Why this tool to predict readmission risk may have a blind spot

The "LACE index," a tool physicians and nurses often use to determine hospital patients' readmission risk, may have a blind spot, according to new research from Morgantown-based West Virginia University.

LACE stands for length of stay, acuity, comorbidity and emergency department (the four readmission risk factors the index considers). Patients who score higher in these four areas usually have an increased readmission risk.

But the researchers found the LACE index does not consider a key variable that may improve its predictions: whether patients are on Medicaid.

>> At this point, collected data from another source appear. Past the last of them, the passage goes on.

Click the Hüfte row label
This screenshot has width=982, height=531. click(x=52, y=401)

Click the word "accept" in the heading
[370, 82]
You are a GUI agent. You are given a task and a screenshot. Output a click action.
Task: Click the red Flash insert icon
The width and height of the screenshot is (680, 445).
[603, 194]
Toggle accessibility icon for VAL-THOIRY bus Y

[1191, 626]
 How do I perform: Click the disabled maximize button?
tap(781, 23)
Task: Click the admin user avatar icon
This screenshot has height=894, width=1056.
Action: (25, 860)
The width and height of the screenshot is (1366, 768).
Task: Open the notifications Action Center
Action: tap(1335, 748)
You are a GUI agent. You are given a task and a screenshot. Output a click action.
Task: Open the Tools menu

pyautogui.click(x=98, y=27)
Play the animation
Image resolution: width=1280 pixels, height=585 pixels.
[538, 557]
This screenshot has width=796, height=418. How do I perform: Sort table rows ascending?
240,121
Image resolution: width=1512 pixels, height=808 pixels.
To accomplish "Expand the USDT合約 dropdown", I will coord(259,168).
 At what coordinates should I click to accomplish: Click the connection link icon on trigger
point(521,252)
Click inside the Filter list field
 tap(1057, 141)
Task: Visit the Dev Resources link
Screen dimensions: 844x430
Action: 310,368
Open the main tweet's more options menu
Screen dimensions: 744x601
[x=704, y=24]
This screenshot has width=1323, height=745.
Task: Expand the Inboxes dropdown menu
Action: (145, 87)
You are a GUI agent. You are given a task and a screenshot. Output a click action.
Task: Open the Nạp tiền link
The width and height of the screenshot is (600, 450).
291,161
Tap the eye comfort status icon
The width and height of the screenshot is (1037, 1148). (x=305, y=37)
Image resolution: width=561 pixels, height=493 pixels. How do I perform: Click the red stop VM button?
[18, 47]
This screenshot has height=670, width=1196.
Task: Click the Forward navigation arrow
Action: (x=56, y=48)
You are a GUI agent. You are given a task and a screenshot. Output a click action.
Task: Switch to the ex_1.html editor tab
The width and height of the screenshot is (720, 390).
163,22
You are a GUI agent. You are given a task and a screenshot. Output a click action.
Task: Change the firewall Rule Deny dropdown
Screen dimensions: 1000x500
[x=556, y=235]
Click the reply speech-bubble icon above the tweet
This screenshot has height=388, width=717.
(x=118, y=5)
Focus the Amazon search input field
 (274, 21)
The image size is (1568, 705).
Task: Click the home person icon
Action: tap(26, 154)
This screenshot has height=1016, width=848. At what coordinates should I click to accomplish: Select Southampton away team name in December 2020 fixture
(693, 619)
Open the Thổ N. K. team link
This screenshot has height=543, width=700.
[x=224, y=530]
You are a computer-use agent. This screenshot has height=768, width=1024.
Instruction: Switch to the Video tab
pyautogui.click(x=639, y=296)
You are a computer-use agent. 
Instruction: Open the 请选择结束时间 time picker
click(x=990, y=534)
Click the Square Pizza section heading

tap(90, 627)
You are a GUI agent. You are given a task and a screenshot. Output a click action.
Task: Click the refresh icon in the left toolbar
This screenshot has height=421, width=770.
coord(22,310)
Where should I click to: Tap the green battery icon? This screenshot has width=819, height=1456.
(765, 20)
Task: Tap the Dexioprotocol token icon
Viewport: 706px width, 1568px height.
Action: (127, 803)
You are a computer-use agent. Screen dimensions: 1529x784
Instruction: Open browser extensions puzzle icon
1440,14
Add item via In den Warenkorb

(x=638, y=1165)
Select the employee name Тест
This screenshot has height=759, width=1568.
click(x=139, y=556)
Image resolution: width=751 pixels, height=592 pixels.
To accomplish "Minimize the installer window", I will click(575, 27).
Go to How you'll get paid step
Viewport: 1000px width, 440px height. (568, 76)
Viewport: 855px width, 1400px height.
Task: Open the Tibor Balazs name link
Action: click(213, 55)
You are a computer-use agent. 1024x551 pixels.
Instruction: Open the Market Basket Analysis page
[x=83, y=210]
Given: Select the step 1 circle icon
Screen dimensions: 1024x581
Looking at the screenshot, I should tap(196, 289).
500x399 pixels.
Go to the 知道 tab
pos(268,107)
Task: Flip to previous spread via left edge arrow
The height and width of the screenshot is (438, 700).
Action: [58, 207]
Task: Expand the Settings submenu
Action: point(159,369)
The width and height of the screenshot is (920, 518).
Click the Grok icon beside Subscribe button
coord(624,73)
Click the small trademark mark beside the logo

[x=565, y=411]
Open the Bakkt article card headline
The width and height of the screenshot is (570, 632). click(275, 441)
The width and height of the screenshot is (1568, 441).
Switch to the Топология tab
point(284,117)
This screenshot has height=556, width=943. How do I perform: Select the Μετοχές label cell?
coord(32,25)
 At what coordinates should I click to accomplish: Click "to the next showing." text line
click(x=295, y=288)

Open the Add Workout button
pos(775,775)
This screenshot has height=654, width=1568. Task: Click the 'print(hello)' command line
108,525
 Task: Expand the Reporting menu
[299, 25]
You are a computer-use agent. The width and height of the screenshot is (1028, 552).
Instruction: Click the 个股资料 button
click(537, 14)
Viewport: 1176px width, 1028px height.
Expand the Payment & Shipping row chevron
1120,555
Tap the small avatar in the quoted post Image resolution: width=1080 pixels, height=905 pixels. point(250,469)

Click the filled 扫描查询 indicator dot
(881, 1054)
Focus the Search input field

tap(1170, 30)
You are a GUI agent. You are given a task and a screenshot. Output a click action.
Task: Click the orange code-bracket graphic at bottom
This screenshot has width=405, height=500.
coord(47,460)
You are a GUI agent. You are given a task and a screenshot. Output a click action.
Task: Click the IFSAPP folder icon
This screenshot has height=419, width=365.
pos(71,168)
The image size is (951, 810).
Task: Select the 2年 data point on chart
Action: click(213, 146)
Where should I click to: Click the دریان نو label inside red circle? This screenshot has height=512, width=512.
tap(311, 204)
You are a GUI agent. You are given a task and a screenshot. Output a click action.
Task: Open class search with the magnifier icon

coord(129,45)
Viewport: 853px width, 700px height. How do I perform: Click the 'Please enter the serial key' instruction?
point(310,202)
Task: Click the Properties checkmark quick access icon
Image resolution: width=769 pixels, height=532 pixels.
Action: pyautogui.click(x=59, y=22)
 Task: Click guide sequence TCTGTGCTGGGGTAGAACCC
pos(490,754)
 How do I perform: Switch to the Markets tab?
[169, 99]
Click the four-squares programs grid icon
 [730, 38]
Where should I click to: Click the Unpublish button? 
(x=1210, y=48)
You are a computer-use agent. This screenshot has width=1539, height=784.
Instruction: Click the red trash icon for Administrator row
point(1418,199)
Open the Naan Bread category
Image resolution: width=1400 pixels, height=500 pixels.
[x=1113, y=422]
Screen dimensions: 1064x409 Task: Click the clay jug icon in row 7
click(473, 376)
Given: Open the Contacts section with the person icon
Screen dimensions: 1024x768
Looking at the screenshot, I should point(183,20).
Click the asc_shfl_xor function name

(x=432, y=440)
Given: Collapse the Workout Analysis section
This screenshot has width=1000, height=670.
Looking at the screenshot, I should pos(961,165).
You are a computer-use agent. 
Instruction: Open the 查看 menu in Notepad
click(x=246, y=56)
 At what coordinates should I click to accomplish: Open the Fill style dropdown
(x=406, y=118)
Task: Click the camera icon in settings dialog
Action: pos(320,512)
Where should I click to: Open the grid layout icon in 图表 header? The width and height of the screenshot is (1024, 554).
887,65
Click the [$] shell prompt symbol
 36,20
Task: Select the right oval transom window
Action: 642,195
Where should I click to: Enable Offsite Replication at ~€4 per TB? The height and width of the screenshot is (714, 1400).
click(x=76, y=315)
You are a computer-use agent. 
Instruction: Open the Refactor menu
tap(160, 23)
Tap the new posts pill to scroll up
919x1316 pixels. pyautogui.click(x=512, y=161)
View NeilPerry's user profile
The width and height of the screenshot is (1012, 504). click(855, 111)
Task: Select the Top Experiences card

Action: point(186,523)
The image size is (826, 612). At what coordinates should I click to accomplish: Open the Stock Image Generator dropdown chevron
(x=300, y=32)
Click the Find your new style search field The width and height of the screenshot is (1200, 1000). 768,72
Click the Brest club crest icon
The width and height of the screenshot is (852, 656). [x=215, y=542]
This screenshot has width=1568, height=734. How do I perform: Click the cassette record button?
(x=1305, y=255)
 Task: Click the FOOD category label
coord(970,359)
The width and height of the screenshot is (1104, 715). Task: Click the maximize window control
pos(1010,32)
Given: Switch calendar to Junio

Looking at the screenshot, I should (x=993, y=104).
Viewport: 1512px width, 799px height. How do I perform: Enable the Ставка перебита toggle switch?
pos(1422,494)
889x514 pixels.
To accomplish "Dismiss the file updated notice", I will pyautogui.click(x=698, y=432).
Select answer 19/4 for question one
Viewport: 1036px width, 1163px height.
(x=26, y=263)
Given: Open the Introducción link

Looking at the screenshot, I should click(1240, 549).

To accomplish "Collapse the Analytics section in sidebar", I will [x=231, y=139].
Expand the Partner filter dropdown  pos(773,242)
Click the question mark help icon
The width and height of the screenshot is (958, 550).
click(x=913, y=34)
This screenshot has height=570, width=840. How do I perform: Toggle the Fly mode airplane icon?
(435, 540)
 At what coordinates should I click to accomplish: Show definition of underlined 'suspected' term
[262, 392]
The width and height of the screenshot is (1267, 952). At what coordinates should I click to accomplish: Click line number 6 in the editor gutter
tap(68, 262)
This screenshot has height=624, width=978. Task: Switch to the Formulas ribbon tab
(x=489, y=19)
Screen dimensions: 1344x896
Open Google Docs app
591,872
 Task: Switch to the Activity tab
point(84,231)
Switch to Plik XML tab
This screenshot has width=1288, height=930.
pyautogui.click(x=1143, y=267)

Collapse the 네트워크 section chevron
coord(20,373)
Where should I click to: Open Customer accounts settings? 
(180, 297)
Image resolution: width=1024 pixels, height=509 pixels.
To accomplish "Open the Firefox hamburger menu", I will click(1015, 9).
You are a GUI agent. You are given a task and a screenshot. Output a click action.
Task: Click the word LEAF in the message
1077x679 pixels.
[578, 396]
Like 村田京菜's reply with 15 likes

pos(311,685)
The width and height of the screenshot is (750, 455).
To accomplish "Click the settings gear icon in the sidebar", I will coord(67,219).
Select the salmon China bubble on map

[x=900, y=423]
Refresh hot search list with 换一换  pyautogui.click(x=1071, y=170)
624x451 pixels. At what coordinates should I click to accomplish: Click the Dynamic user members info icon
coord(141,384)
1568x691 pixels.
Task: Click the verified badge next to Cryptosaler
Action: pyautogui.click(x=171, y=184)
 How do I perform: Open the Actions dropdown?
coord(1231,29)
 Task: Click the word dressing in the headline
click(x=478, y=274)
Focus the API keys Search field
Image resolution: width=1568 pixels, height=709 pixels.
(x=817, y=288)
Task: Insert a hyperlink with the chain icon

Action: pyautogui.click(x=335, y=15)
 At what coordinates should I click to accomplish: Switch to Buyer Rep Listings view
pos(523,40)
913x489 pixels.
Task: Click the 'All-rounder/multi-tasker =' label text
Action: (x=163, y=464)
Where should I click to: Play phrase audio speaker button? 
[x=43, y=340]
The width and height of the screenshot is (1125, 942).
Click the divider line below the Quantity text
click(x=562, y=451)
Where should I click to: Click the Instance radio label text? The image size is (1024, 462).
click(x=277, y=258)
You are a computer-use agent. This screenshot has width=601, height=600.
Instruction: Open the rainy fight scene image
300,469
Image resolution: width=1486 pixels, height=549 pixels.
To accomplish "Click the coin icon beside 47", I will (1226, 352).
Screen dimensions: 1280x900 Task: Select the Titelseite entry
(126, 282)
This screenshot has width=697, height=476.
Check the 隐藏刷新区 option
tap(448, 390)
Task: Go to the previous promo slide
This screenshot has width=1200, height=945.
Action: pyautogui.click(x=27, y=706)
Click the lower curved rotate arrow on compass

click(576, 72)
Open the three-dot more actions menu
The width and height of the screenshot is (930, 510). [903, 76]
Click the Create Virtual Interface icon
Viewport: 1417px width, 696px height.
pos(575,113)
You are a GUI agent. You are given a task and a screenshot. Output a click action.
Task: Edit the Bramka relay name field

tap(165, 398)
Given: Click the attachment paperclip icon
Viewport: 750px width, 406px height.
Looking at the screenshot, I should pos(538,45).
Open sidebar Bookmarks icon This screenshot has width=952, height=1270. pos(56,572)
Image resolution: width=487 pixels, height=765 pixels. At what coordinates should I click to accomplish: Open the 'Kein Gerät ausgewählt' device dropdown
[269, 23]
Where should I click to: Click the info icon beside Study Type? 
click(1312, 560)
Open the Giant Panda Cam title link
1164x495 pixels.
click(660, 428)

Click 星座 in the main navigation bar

"LACE was validated and tested in Ontario, Canada," said researcher Jennifer Mallow, PhD, MSN. "The LACE index didn't look at things like payer because they have universal healthcare."

To evaluate the index's predictive value, the researchers compared patients' 30-day readmission rates to their LACE index scores, insurance status and functional issues such as illiteracy and substance misuse.

The only LACE variable that was linked to increased readmission rates was comorbidities, and the correlation was not very strong, the researchers found.

Additionally, LACE scores were typically higher for patients who did not return to the hospital, even though its design says the opposite.

The researchers found payer type had a significant relationship to readmission rates, and determining whether patients are on Medicaid could help providers better predict their readmission risk.

Including insurance status in the LACE index or more reliable measures of health disparities may help providers determine which patients have the highest risk of readmission, the researchers said.